Pedro Correia reuniu em livro as frases mais marcantes de 2017. Um registo do ano, "para ajudar a sedimentar a memória".

"Não é fácil ser oposição neste momento", de Pedro Santana Lopes, "Era mais fácil demitir-me mas optei por dar a cara", da antiga ministra Constança Urbano de Sousa, "Se não fosse mulher, Paulo Portas não teria reparado em mim", de Assunção Cristas; "É evidente que Nossa Senhora não apareceu em Fátima", do padre Anselmo Borges; "Bardamerda para todos aqueles que não são do Sporting", de Bruno de Carvalho; "Mário Centeno é o Ronaldo do Ecofin", Wolfgang Schäuble; "Nunca recebi dinheiro de ninguém", de José Sócrates.

São algumas das frases que marcaram o ano de 2017, reunidas em livro por Pedro Correia.

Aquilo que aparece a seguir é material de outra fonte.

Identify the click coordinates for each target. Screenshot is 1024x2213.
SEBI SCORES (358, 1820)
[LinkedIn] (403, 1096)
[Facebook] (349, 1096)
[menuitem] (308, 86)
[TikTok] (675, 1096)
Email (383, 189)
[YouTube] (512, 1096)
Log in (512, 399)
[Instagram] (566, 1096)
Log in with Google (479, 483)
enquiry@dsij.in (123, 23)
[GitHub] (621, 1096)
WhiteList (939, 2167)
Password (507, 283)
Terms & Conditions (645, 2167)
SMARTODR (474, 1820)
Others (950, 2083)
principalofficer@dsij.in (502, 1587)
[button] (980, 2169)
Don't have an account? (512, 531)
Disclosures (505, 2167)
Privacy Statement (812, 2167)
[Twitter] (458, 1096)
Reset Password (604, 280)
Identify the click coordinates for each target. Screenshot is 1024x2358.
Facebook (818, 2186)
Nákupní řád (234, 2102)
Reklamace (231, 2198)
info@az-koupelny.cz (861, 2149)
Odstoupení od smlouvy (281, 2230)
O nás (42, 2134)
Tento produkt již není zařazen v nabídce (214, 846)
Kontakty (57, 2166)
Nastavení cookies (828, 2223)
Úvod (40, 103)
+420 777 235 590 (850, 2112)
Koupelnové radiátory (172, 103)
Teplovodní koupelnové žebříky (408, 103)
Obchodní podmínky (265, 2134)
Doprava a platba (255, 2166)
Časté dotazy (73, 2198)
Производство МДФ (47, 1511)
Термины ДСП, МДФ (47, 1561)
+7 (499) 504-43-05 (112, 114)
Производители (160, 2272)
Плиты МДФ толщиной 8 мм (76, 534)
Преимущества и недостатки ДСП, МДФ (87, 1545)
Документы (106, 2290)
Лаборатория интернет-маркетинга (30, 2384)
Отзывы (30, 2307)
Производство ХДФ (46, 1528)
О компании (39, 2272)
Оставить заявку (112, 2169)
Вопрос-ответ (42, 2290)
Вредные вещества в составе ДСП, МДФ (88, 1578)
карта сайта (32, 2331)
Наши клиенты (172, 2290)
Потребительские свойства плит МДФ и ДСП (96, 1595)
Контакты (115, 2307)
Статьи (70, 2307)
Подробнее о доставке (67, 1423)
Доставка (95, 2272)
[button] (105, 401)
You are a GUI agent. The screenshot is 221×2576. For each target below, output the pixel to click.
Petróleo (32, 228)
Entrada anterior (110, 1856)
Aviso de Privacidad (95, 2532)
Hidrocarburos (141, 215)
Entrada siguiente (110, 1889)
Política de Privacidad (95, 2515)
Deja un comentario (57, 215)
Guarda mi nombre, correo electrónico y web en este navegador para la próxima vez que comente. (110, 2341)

O antigo jornalista, atualmente consultor de comunicação e um dos autores do blog Delito de Opinião, lançou-se nesta missão que retrata os protagonistas da vida pública portuguesa.

Todos os dias do ano têm pelo menos uma frase associada. "É um trabalho de formiga, feito com paciência e determinação ao longo do ano", explica o "colecionador de frases".

Entrevistado na TSF por Fernando Alves, o autor adianta que um dos objetivos do livro é "ajudar a sedimentar a memória, que anda muito maltratada atualmente".

Para Pedro Correia, "2017 foi um ano muito intenso, muito cheio e assimétrico, com momentos muito empolgantes, como o início de funções de António Guterres como secretário-geral da ONU (...), ganhámos pela primeira vez o Festival da Eurovisão, o Papa veio pela primeira vez a Portugal... mas foi também o ano das grandes tragédias", com os incêndios que atingiram o país.

"2017: As Frases do Ano", de Pedro Correia, é editado pela editora Contraponto.